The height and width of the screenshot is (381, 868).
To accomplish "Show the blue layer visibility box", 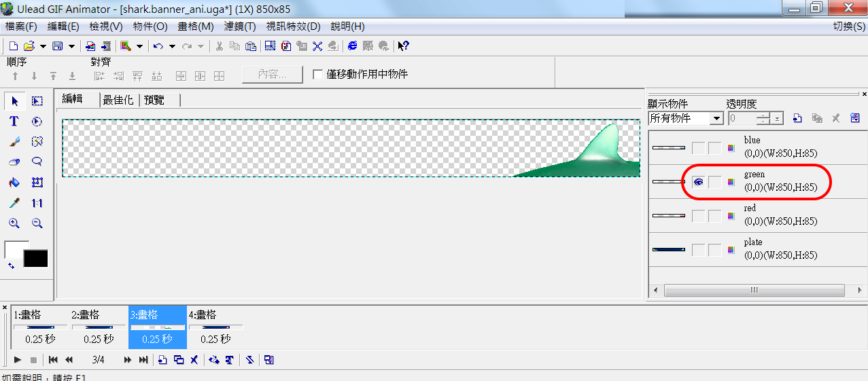I will click(x=698, y=148).
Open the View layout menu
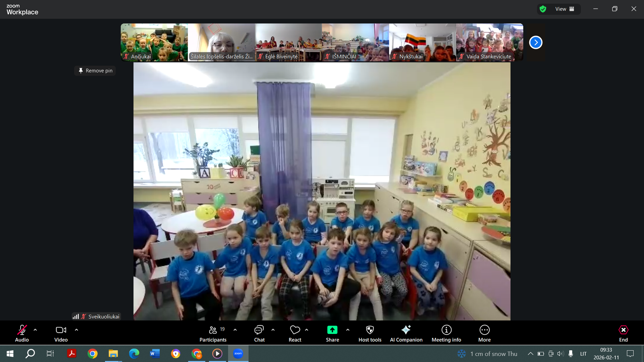The image size is (644, 362). 565,9
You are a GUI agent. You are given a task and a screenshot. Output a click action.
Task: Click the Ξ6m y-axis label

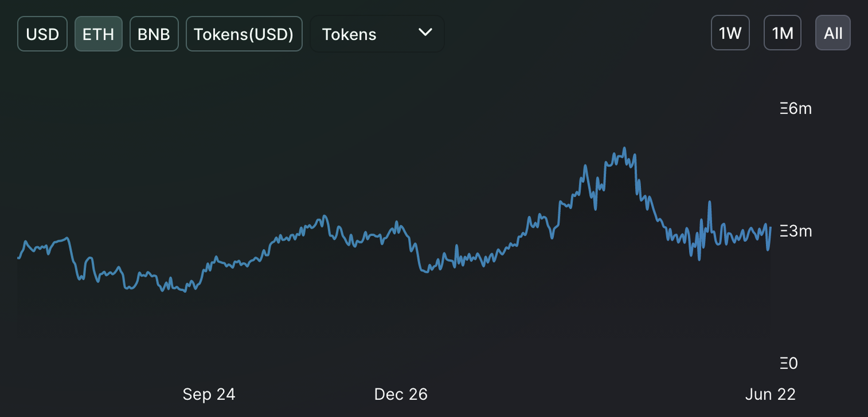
■ ■ ■
What you should do |
Transcribe exactly the portion of the material above that runs from the line containing "You are a GUI" through its last line, omitting all pictures.

Answer space |
You are a GUI agent. You are given a task and a screenshot. Output a click action.
Task: Click the Ξ6m y-axis label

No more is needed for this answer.